Delphine Batho : « Concilier productivisme et écologie n’est pas possible »

Pour la députée écologiste Delphine Batho, le projet de loi « Climat et résilience » proposé par le gouvernement n’est qu’un leurre politique et ne rompt pas avec le mythe de la croissance.

Selon les dires du gouvernement, le projet de loi « Climat et résilience » est le descendant direct des travaux de la Convention citoyenne pour le climat. Dans les faits, il est critiqué par de nombreuses ONG écologistes, par le Haut conseil pour le climat, et par des député·es, dont Delphine Batho. Dans cette séquence d’examen du projet de loi à l’Assemblée nationale, la députée du collectif Écologie, Démocratie, Solidarité (EDS) et présidente de Génération écologie fait preuve de pugnacité malgré un débat verrouillé par la majorité et l’omniprésence des lobbys.

Pourquoi affirmez-vous que ce projet de loi Climat et résilience est une « fausse loi » ?

Delphine Batho : Premièrement, le projet de loi tourne le dos aux propositions de la Convention citoyenne pour le climat (CCC) : Reporterre a relevé que seulement 10 % d’entre elles ont été reprises. Ensuite et surtout, le projet de loi ne permet pas à la France de respecter ses engagements dans la lutte contre le changement climatique, c’est-à-dire que son efficacité est inexistante ou presque. L’évaluation réalisée par Matthieu Orphelin [député écologiste de Maine-et-Loire], dont les compétences en la matière sont établies, montre que le projet de loi permet au mieux d’éviter six à dix millions de tonnes de CO2 par an en 2030, alors qu’il faudrait en éviter 112 millions a minima !

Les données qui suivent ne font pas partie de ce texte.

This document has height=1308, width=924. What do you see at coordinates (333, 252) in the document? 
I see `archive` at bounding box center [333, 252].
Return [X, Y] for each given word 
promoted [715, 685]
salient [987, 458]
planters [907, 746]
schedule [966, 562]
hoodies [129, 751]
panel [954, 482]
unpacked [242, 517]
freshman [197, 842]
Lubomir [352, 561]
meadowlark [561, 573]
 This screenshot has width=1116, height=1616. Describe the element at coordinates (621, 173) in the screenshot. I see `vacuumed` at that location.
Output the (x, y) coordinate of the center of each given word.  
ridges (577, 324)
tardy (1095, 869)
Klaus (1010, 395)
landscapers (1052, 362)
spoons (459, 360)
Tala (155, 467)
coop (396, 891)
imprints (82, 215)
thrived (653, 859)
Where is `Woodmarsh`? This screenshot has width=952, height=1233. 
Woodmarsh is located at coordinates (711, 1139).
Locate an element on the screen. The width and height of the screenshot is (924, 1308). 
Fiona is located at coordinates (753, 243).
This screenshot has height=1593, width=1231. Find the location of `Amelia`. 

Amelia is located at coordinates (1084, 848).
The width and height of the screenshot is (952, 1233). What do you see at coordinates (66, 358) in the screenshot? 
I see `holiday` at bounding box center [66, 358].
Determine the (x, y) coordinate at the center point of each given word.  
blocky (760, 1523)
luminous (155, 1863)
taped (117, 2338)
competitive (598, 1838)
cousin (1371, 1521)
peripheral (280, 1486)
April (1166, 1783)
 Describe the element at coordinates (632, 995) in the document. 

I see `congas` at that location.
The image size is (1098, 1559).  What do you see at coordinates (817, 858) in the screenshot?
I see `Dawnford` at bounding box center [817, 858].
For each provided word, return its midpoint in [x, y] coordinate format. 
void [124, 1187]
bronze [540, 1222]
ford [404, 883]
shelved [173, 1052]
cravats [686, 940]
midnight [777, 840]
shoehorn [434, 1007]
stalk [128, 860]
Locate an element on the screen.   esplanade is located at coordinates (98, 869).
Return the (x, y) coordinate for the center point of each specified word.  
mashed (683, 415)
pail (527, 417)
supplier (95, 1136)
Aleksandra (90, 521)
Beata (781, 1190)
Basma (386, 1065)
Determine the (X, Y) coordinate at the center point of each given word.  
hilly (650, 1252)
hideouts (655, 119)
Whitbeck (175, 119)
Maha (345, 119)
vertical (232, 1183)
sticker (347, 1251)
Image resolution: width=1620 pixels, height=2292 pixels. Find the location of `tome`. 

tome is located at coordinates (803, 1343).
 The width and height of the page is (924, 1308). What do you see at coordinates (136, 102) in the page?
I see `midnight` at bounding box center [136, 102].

Quels reculs sont les plus dramatiques, selon vous ?

Ceux sur la rénovation énergétique des logements. Le secteur du bâtiment est un enjeu déterminant par rapport à la réduction des émissions de gaz à effet de serre et de la consommation d’énergie, mais aussi en termes de justice sociale. La lutte contre le changement climatique, la justice sociale et la réduction des inégalités fonctionnent ensemble puisque 6,7 millions de Françaises et de Français vivent en situation de précarité énergétique. Le projet de loi a été modifié par amendement de LREM et considère désormais qu’un logement rénové atteignant le niveau C ou D est très performant. Or, toute la stratégie bas carbone de la France est fondée sur des logements A ou B. En ne visant que le niveau C, on fige le parc à un niveau de performance qui n’est pas celui prévu pour respecter l’accord de Paris et la neutralité carbone en 2050. Cela signifiera des rénovations très performantes pour ceux qui en ont les moyens et une logique de rénovation bas de gamme pour les autres. D’autre part, le gouvernement passe son temps à répéter des mensonges sur cette question du logement, notamment en disant que « les passoires thermiques seront interdites à la location en 2028 ». Les logements passoires thermiques seront considérés comme indécents au regard de la loi, mais cela n’interdira pas la location, et les locataires seront toujours obligés de payer le loyer.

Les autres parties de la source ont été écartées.